Somehow-automatized creation of Font Awesome subset

Published: October 29, 2018

Updated: May 05, 2023

7 minute read

This website is built using Jekyll, with Minimal Mistakes as the base theme. To render some icons, such as the Mastodon symbol (), it is common in the today’s web to use custom fonts, such as Font Awesome. It is supposed to provide a compact, efficient and well-supported method for displaying monochromatic vector graphics.

At this point, some of you can already argue about the added weight and complexity for such non-essential “feature”: for a small page with a few kilobytes of HTML and containing 2 icons, the browser has to download a font of some hundreds of kilobytes plus as much of CSS and to parse everything. So, let’s admit in the rest of this post that we want to display some of these icons…

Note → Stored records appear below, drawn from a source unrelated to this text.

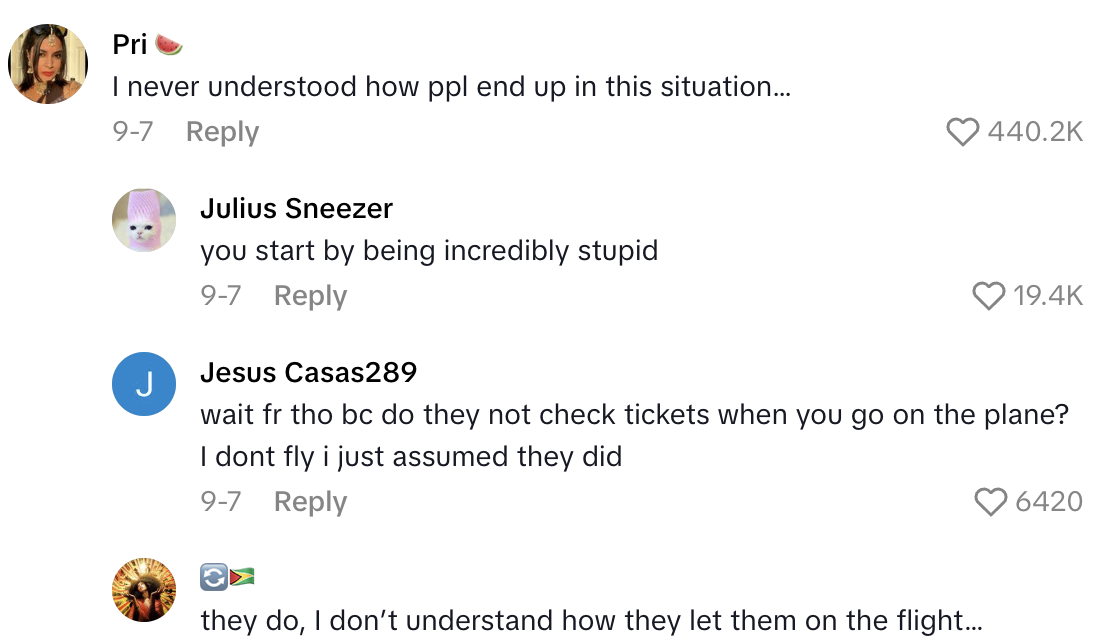Reply to Pri's comment
The width and height of the screenshot is (1112, 644).
(x=222, y=132)
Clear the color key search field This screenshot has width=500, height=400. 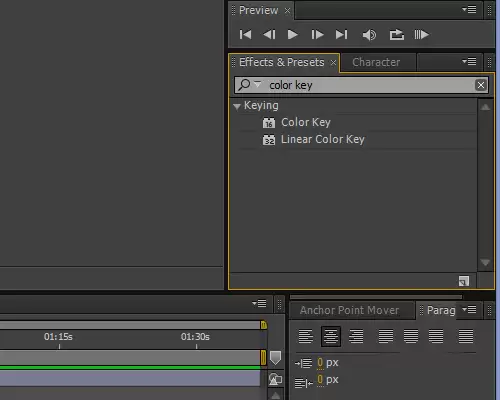[x=481, y=85]
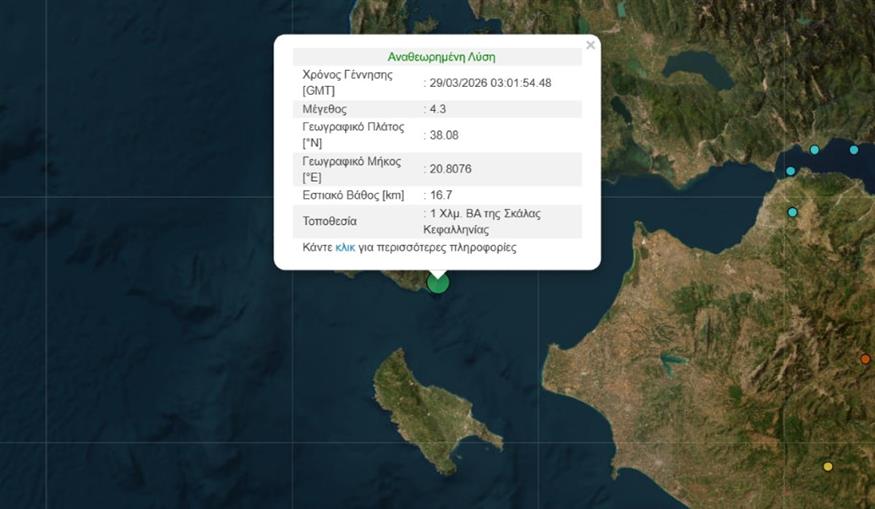
Task: Click the latitude value 38.08
Action: pyautogui.click(x=443, y=135)
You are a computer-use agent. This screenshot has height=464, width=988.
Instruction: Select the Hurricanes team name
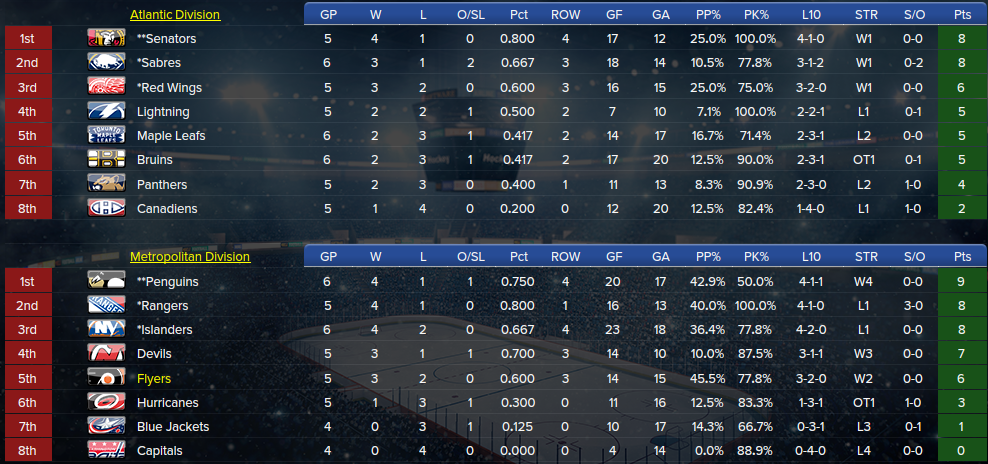pyautogui.click(x=168, y=403)
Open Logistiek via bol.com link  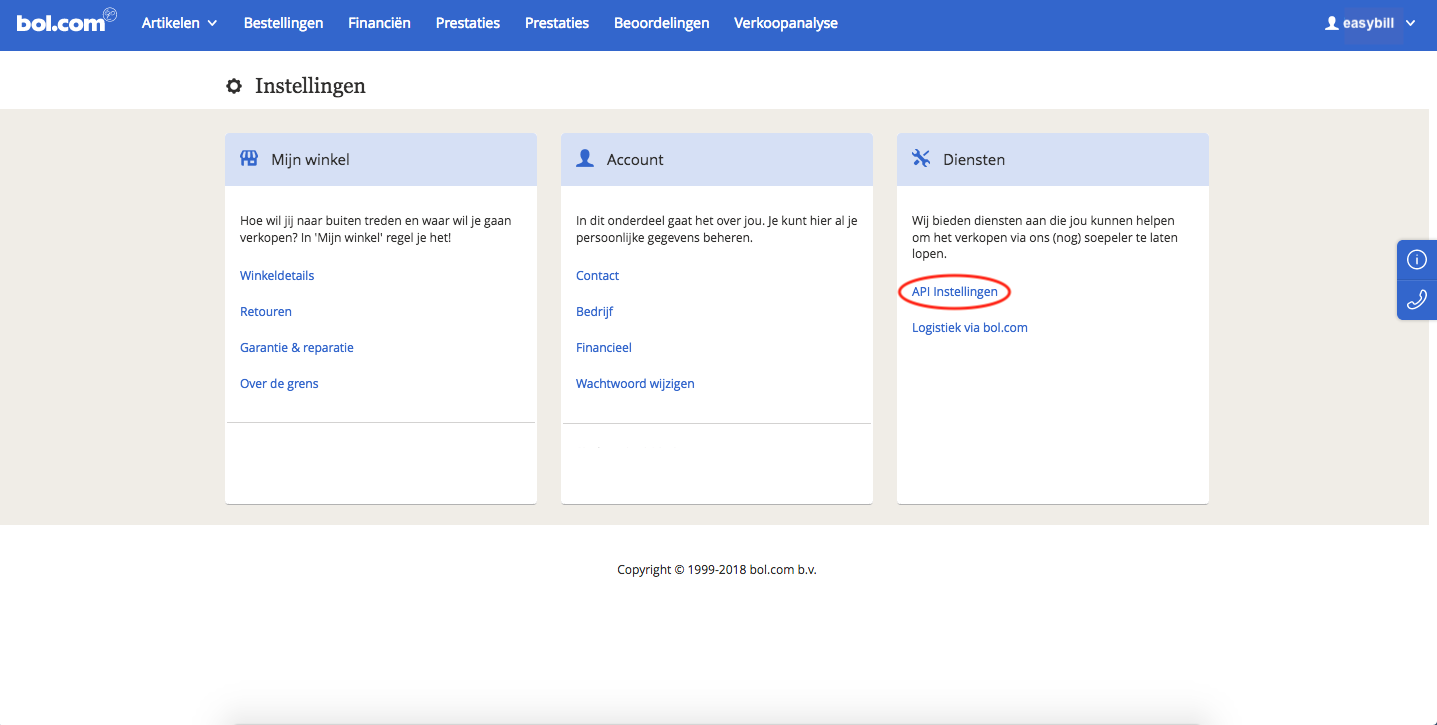tap(969, 328)
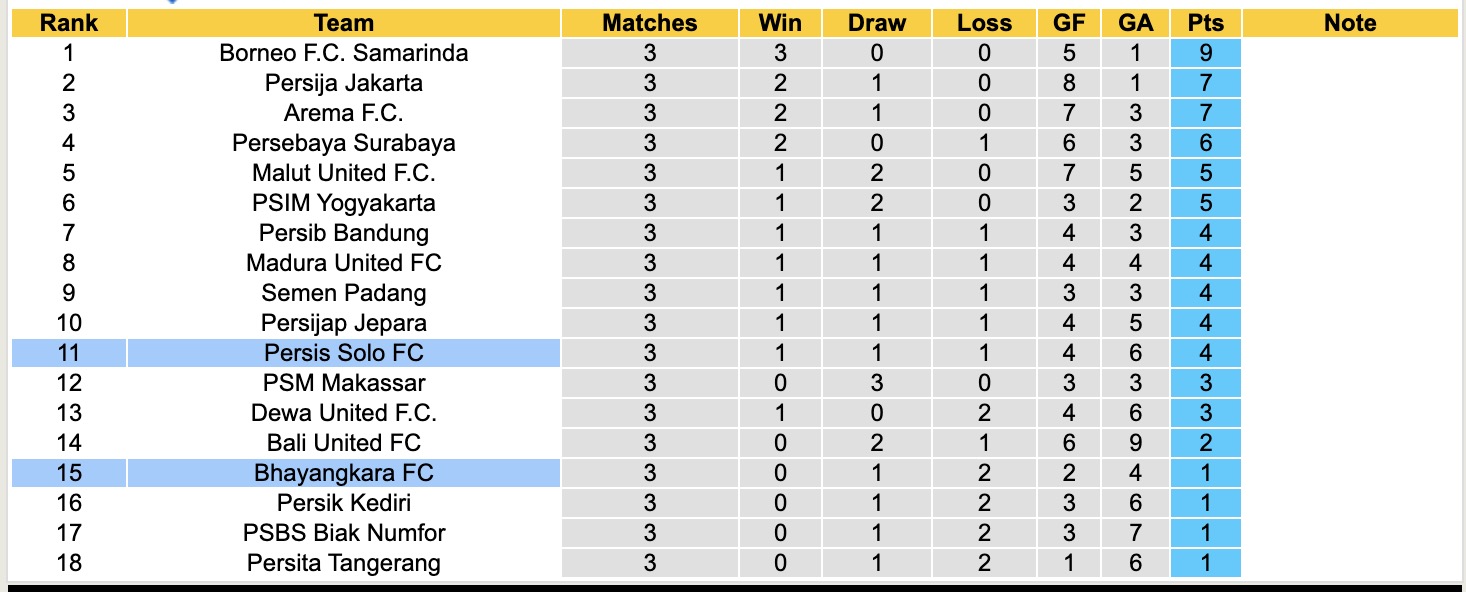Click the highlighted Bhayangkara FC team name

click(x=343, y=473)
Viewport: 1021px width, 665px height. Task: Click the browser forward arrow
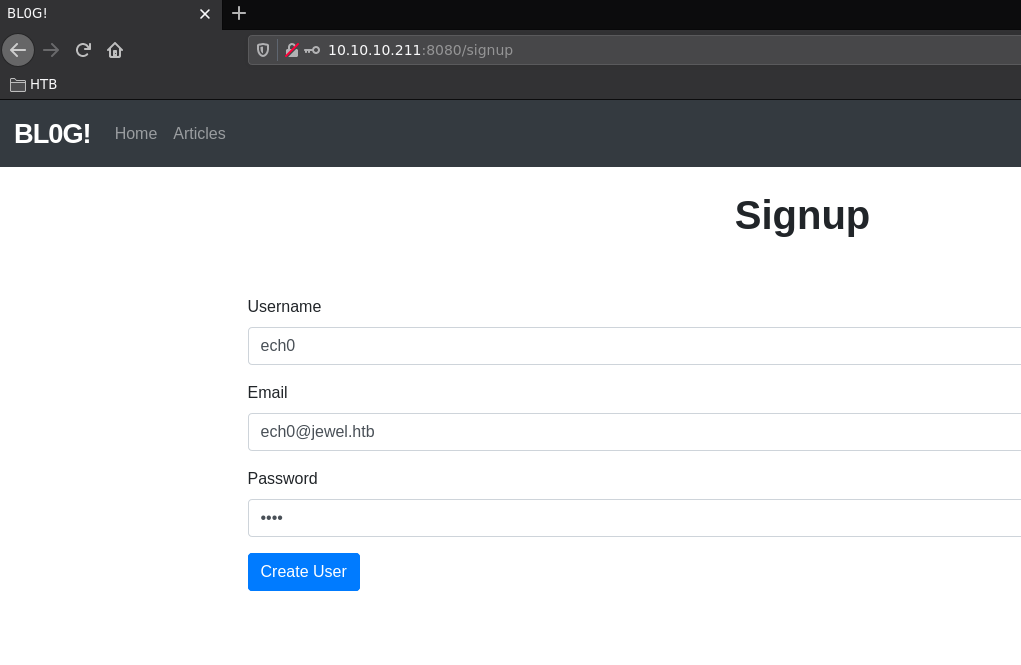tap(51, 50)
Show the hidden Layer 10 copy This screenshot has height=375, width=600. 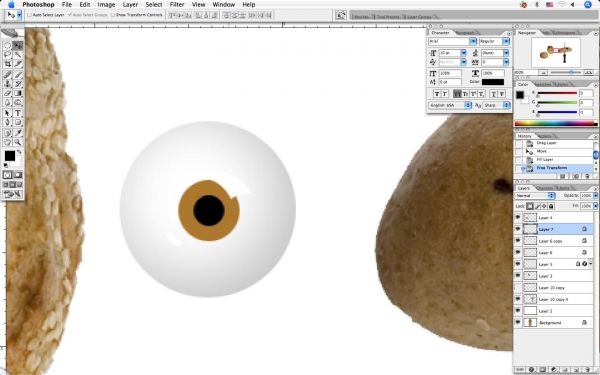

The straw that broke the camel’s back

In a (relatively) recent release of Minimal Mistakes, the author switched from using CSS+Webfonts to JavaScript+SVG based method to use glyphs of Font Awesome. As I prefer to avoid javascript when it is not required, this annoyed me a bit at first glance. However, displaying these icons is not needed for a descent experience on my site and I believed that using JS to fetch only the required glyphs was a good way to reduce the size of resources loaded. After looking at the network details on my browser’s dev tools, I changed my mind:

the JS file probably contains all the glyphs, weighting 960 KB!
by default, the JS is served by the Font Awesome’s CDN¹

These two reasons are enough to look closer at the problem in order to find a lightweight, no-javascript and self-hosted option. The simplest way to do that is by simply downloading the assets and serving them statically (which was the previous way to do that in Minimal Mistakes)

Creating a subset of FontAwesome

To create a custom font similar to font awesome, two parts are required:

the font(s) themselves (.ttf, .woff or .woff2 files)
the piece of CSS which does the magic, basically by adding a ::before content to any item of class fa-*

Subsetting fonts

As my website uses only a few glyphs, it annoys me to send hundreds of kilobytes of fonts and CSS of which only a tiny fraction is actually useful. This is why I started looking for methods to extract a subset of a font.

In fact, there are many websites to do that, with some of them being free such as fontello. However, I prefer to be able to do that directly with some local scripts, instead of depending on an online service. While this web service by itself is not handy to automatize (GUI selection of glyphs…), they provide in their git repository some tools to perform these actions from command line. But all these tools are working by doing HTTP requests on their instance, making a very hard dependency over them…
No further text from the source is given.